De quoi faire chuter la livre turque de 0,5% hier contre dollar. Si la devise avait regagné 13% après les mesures de durcissement monétaires prises en janvier, elle a ensuite cédé plus de 3% depuis le début de l’assouplissement engagé mi-mai. Le ralentissement de l’inflation à 9,2% en juin a certes donné des marges de manœuvre à la CBRT pour assouplir davantage ses conditions monétaires, mais elle reste loin de sa cible de 5%. La CBRT a mis en avant hier «les prix alimentaires élevés» comme principal facteur limitant la baisse de l’inflation, ainsi que «l’amélioration des conditions de liquidités globales» pour motiver sa décision.

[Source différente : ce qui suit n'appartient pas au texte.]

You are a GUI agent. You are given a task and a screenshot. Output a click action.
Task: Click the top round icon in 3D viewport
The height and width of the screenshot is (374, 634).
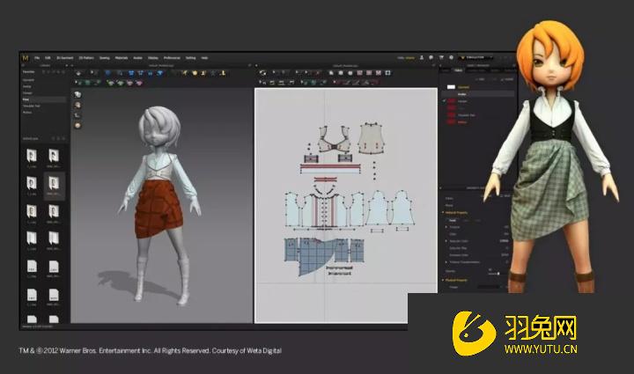[x=77, y=94]
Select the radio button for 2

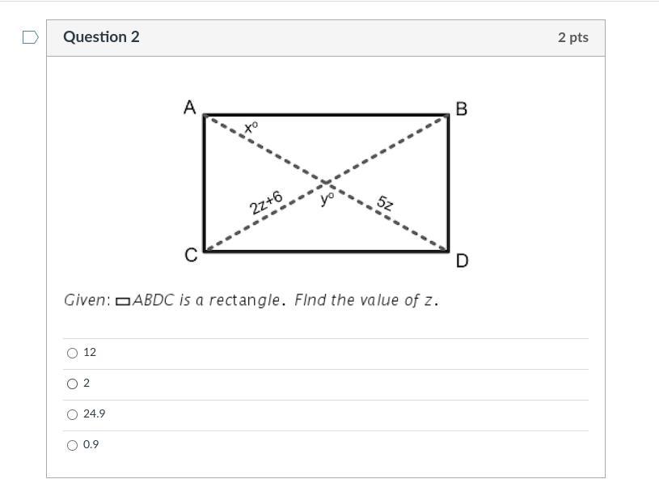click(73, 384)
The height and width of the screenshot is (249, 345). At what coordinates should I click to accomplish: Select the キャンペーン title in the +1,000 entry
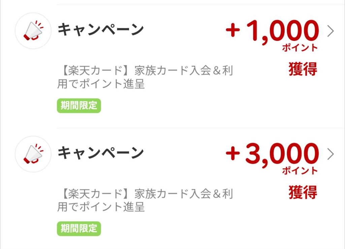pyautogui.click(x=101, y=30)
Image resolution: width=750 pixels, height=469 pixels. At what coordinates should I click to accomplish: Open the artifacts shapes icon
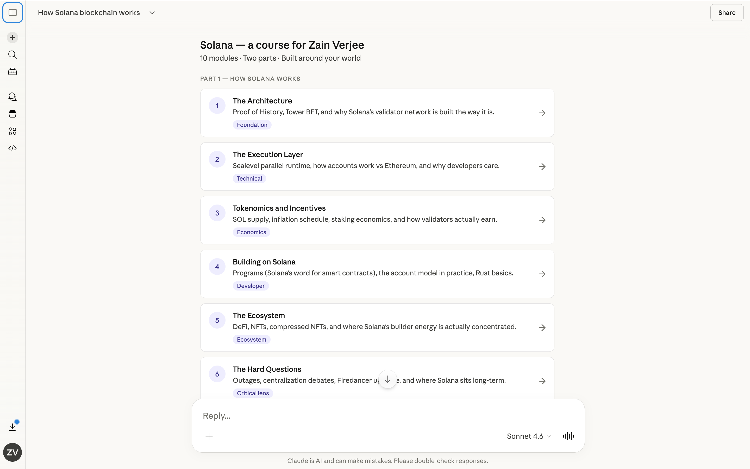click(x=12, y=131)
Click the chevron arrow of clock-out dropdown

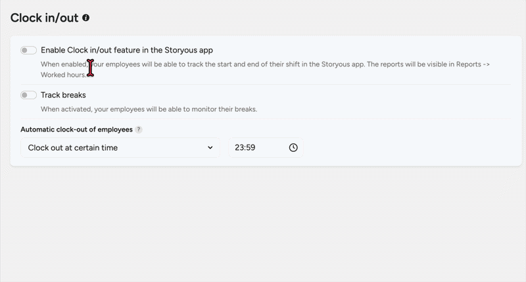210,148
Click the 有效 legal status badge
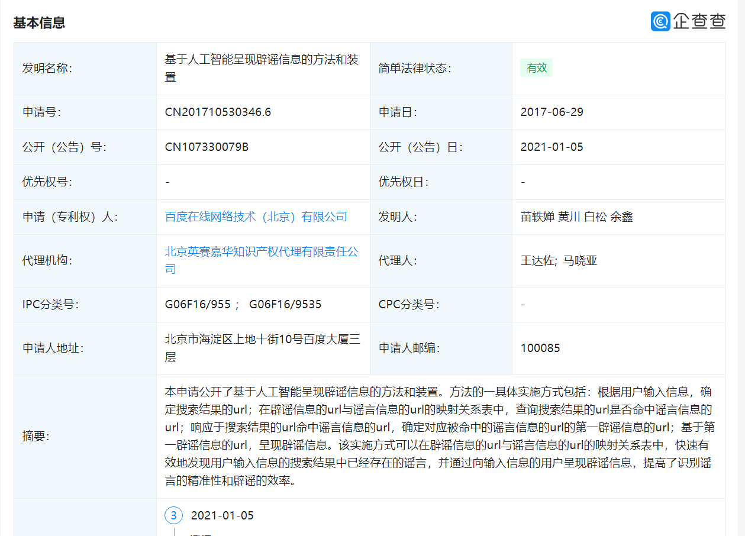The width and height of the screenshot is (745, 536). [x=537, y=68]
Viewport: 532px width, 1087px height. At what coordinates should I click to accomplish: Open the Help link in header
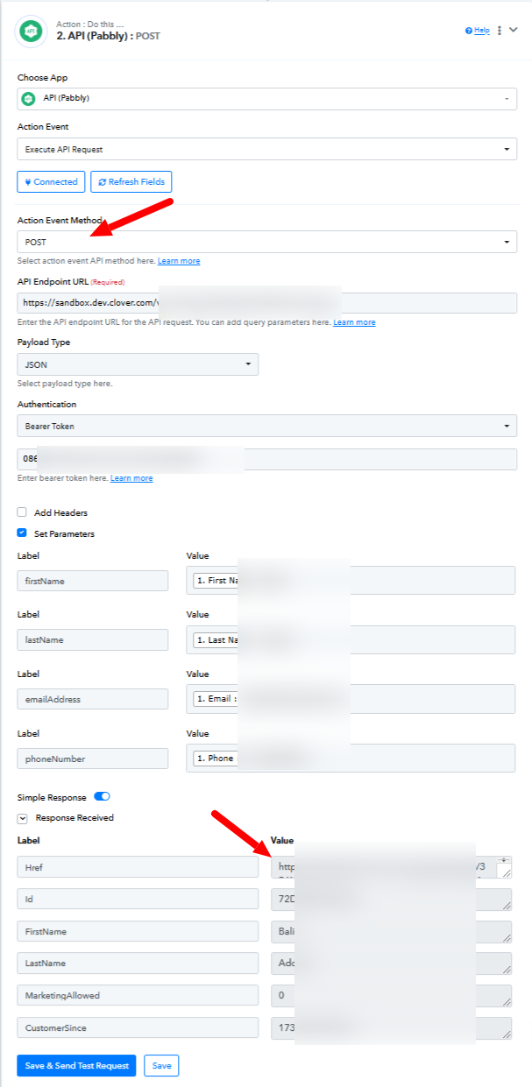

Mais c’est surtout la pression du gouvernement pour soutenir l’activité avant les élections présidentielles en Turquie prévues le 10 août qui a motivé cette décision. Natixis prévoit une croissance de 3% cette année et 3,7% en 2015. Dans ce contexte, «la CBRT souhaite poursuivre la baisse des taux tant que le taux de change restera sous contrôle», selon BNP Paribas. Le consensus anticipe une nouvelle baisse du taux de refinancement à une semaine de 50 pb en août et un retour du taux au jour le jour sur ses niveaux d’avant janvier. La baisse des taux réels en territoire négatif risque néanmoins de faire revenir le pays à sa situation de janvier, selon Citigroup.

Le taux de prêts au jour le jour a néanmoins été maintenu hier à 12%, comme le taux sur les facilités de prêts pour les «primary dealers» opérant sur le marché repo à 11,5%. En maintenant un couloir de taux important et asymétrique à la hausse, la CBRT a conservé des munitions pour resserrer ses conditions monétaires. «La CBRT a ainsi renforcé son message qu’elle ne tolérera pas une dépréciation de la livre en conservant sa capacité à faire revenir les taux de marché à 12% si nécessaire», explique BNP Paribas.

Depuis son point haut du 25 mars, le rendement des titres turcs libellés en dollar s’est détendu de 132 pb pour revenir à 4,47%.